Doorways can be another modification. Most older homes have narrower doorways that cannot accommodate a wheelchair, especially if they involve an immediate turn down a hallway. Check with an experienced contractor about this upgrade as well.
Depending on the level of assistance required by your relative, you may need to have plans for around-the-clock care. This can be handled fairly easily in larger families, where there may be adult grandchildren as well as adult children and their spouses. But if there are fewer people available, it can be very difficult to get coverage all 168 hours of the week.
It is usually easy to find someone who does this type of work affordably, but the cost can really add up if the person needs to be able to administer drugs or perform other medical actions. When you hire, you should thoroughly vet all candidates and thoroughly secure valuables before a worker starts. Good fences make good neighbors, after all, so the best thing to do to avoid a problem is to put valuables out of sight.
Persons who are living with home care have probably developed some type of physical limitations that preclude their independent function. Consequently, the daily routines of meal preparation, exercise, and cleaning are difficult for them. Should the resident be unable to take care of their nutrition, hygiene, sanitation, and physical fitness without help, other plans will have to be made.
Many communities have senior feeding programs that provide meals to homebound elderly citizens. There may also be therapists available who can visit and help with some therapeutic exercise. And of course, there are cleaning services who can help with home upkeep. The issue is not the availability of this assistance but rather the cost, so it should be planned.
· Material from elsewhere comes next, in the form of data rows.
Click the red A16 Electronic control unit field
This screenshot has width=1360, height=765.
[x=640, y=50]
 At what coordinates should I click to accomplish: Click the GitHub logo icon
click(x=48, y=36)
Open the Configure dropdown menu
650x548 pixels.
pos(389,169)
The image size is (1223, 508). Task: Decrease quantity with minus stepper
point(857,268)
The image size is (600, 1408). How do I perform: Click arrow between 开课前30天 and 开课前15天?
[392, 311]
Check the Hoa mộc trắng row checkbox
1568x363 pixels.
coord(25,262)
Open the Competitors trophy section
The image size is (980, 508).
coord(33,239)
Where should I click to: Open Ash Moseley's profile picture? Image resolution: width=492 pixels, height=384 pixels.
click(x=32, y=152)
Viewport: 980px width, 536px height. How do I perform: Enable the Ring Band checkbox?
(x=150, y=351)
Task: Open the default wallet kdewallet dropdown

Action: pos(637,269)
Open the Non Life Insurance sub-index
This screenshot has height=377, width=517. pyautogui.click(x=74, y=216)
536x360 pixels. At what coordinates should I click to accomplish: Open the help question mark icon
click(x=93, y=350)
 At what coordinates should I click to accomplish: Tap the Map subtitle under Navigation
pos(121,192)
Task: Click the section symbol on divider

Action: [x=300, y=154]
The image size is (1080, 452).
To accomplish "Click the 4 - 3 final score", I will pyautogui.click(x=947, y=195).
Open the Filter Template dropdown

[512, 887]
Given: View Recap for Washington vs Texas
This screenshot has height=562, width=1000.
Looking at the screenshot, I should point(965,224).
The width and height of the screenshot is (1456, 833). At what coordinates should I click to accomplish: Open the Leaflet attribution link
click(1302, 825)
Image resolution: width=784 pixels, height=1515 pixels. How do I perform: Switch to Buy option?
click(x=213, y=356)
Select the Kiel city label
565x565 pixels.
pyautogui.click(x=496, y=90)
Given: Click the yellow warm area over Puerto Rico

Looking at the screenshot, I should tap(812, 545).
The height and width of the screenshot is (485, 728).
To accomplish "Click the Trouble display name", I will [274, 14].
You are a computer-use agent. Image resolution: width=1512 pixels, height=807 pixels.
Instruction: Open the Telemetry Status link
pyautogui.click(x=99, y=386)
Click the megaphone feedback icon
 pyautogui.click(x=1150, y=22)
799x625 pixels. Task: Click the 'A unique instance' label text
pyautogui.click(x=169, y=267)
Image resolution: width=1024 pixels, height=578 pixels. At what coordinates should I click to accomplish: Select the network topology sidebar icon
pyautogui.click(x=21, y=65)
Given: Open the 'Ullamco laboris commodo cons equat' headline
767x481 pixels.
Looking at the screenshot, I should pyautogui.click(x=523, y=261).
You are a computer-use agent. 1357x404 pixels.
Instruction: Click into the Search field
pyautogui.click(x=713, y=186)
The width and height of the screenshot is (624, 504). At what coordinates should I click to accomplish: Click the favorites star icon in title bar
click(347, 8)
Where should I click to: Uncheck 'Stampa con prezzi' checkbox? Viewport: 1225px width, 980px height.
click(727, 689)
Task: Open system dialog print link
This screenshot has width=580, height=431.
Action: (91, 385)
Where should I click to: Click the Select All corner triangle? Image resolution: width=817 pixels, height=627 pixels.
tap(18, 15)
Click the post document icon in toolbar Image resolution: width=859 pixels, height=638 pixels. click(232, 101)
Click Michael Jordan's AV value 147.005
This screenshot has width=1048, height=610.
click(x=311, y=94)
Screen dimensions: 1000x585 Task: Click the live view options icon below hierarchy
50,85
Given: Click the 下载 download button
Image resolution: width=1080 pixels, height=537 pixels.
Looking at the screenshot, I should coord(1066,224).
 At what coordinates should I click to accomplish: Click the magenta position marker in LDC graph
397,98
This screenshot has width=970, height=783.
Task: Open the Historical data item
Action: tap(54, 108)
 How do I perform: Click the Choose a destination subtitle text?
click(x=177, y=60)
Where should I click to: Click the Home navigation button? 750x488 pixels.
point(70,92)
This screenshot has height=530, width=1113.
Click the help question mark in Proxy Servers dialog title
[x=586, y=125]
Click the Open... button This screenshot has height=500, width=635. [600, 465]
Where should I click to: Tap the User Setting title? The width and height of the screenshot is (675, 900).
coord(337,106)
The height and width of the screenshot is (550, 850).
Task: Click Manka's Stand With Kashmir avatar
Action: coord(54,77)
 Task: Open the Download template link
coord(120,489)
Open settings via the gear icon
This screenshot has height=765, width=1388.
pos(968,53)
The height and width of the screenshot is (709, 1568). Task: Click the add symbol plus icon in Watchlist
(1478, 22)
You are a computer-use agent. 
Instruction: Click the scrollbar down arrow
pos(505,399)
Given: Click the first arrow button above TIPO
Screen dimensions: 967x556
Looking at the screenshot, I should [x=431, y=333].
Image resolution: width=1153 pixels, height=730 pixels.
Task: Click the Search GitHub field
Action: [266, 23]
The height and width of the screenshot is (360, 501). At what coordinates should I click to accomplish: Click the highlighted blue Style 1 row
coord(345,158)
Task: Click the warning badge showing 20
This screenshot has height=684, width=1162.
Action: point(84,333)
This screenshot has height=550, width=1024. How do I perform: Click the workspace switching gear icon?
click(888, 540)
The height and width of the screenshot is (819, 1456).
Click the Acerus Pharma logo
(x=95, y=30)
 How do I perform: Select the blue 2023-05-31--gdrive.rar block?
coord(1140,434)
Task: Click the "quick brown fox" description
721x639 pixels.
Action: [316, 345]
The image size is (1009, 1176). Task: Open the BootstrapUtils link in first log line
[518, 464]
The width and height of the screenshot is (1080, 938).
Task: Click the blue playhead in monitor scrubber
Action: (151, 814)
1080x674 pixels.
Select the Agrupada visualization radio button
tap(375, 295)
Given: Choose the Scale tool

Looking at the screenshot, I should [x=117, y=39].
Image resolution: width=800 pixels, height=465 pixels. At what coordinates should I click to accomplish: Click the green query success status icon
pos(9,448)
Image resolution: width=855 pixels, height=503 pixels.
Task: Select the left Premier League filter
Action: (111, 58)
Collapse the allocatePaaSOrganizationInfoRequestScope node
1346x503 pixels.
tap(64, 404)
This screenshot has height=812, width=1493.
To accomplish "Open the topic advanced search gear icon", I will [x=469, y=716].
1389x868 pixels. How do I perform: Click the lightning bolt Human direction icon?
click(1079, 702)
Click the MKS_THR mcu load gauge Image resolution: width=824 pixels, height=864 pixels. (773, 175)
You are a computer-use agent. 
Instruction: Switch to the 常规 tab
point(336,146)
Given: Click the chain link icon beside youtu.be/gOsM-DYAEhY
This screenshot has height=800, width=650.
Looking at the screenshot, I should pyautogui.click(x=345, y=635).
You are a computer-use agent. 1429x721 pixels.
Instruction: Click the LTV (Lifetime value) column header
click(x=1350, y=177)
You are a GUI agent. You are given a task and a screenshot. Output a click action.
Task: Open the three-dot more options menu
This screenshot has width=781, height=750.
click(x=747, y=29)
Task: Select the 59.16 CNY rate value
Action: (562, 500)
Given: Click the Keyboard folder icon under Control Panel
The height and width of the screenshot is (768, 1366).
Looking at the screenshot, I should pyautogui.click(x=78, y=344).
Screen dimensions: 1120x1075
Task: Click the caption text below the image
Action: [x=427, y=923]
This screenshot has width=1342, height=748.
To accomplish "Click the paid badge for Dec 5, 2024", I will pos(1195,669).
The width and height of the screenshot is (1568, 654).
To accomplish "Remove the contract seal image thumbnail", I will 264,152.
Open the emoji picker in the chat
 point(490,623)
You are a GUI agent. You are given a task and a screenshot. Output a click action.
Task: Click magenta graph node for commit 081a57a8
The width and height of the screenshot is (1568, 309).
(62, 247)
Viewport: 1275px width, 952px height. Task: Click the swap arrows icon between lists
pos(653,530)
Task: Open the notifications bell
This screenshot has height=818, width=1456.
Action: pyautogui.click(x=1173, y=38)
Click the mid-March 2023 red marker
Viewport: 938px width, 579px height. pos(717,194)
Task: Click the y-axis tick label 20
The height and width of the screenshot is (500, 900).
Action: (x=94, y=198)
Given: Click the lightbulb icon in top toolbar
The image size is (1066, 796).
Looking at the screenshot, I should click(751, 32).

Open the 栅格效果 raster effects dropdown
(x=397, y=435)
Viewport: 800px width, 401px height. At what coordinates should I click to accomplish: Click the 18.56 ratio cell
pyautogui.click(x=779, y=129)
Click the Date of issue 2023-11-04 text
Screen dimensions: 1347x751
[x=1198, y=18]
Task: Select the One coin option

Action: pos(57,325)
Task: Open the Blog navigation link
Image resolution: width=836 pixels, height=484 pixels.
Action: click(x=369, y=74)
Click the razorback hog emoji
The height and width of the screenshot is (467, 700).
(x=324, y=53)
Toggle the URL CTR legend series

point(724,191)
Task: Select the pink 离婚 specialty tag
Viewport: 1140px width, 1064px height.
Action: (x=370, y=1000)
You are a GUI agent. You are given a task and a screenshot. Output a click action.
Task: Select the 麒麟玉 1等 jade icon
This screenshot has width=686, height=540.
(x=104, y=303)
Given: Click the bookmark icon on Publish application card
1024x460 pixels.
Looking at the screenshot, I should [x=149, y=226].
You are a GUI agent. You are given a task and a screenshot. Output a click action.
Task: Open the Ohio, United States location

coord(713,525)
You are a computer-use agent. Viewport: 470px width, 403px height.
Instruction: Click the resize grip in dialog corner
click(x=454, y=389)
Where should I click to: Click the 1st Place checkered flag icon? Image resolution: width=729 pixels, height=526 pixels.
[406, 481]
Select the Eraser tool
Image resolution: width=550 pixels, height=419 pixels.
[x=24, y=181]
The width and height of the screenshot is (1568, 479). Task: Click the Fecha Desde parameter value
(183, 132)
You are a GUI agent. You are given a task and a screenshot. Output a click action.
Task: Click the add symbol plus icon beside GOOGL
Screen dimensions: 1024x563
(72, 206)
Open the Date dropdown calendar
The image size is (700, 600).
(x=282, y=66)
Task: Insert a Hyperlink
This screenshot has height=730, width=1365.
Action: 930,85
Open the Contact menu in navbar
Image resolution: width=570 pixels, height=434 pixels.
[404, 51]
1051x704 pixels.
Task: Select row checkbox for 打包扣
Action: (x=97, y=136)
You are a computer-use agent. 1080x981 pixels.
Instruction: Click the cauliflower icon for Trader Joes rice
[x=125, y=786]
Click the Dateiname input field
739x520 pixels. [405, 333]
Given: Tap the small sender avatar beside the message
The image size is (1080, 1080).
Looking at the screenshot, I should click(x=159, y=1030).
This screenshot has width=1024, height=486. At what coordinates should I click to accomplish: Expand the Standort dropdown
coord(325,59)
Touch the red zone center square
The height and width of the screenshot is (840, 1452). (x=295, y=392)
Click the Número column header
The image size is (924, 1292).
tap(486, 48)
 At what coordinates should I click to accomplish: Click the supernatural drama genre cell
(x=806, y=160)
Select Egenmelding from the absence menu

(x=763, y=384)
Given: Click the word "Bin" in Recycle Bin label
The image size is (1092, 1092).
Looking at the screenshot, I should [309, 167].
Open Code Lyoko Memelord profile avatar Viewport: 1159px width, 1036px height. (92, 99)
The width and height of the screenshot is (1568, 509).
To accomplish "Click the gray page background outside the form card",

There is nothing more important than the health and safety of our loved ones, at any age. It isn’t difficult to know when someone needs help, but making the right decision about how to help can prove to be very challenging indeed. As long as you can provide for their safety, health, nutrition, and happiness, there is no wrong answer. The important thing is to understand the costs ahead of time and to make sure that there are sufficient funds available to maintain a strategy indefinitely and not experience a traumatic disruption down the road.